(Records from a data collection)
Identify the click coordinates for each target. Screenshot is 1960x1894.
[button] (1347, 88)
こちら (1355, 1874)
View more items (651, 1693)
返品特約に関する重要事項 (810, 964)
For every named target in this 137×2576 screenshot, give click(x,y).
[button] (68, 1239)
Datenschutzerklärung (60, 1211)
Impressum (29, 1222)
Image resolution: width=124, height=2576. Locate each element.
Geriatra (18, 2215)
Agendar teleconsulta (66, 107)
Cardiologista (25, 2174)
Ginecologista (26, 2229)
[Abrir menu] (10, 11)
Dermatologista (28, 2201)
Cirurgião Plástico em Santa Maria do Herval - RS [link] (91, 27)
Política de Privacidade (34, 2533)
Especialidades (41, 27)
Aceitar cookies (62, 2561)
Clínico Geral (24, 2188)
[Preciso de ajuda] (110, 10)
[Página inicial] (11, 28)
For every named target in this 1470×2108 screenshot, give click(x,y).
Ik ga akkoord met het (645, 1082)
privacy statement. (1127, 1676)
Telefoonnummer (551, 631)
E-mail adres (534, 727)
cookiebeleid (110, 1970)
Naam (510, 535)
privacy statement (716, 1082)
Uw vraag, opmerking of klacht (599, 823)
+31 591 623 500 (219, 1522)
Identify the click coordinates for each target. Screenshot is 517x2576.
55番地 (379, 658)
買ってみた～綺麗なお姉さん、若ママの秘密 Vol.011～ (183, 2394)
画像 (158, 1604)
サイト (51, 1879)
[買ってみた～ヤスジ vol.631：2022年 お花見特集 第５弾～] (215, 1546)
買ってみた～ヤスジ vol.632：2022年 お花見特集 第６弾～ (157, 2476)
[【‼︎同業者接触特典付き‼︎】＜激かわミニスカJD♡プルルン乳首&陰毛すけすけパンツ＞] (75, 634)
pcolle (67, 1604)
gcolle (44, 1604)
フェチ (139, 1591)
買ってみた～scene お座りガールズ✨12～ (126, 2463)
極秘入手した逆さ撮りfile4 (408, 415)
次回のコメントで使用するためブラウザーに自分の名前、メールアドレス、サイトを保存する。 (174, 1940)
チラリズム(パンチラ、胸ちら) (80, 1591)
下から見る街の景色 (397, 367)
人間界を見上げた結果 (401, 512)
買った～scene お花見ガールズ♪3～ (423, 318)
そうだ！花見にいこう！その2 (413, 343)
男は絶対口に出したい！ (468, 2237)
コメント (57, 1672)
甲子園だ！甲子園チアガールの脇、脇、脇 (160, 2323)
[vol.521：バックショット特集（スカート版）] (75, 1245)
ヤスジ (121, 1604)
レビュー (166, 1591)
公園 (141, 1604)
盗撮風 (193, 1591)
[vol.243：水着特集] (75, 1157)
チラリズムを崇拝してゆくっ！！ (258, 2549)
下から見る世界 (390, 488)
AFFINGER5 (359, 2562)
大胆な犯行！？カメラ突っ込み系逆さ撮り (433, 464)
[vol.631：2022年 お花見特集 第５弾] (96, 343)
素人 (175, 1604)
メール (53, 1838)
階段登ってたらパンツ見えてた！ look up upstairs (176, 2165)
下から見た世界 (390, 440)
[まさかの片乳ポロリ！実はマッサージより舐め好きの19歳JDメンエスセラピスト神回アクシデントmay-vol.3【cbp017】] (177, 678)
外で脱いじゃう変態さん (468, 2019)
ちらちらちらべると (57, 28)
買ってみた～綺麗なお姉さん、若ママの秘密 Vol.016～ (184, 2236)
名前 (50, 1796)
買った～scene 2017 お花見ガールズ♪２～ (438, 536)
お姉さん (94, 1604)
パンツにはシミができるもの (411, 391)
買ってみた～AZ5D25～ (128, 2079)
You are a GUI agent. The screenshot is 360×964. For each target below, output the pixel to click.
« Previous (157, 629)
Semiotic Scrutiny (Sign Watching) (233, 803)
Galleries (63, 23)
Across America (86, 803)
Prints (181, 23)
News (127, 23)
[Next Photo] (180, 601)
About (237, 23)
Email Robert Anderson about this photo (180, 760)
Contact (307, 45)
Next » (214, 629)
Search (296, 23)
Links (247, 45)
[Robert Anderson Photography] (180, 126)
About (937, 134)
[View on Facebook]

- _WHAT IS BEING ASKED_
Quote exactly the first line of the data and every line after it through the one holding "Aceitar cookies (62, 2561)".

- _RESULT FOR THIS TASK_
Identify the click coordinates for each target. Screenshot is 1960x1894.
[button] (1347, 88)
こちら (1355, 1874)
View more items (651, 1693)
返品特約に関する重要事項 (810, 964)
For every named target in this 137×2576 screenshot, give click(x,y).
[button] (68, 1239)
Datenschutzerklärung (60, 1211)
Impressum (29, 1222)
Image resolution: width=124, height=2576. Locate each element.
Geriatra (18, 2215)
Agendar teleconsulta (66, 107)
Cardiologista (25, 2174)
Ginecologista (26, 2229)
[Abrir menu] (10, 11)
Dermatologista (28, 2201)
Cirurgião Plástico em Santa Maria do Herval - RS [link] (91, 27)
Política de Privacidade (34, 2533)
Especialidades (41, 27)
Aceitar cookies (62, 2561)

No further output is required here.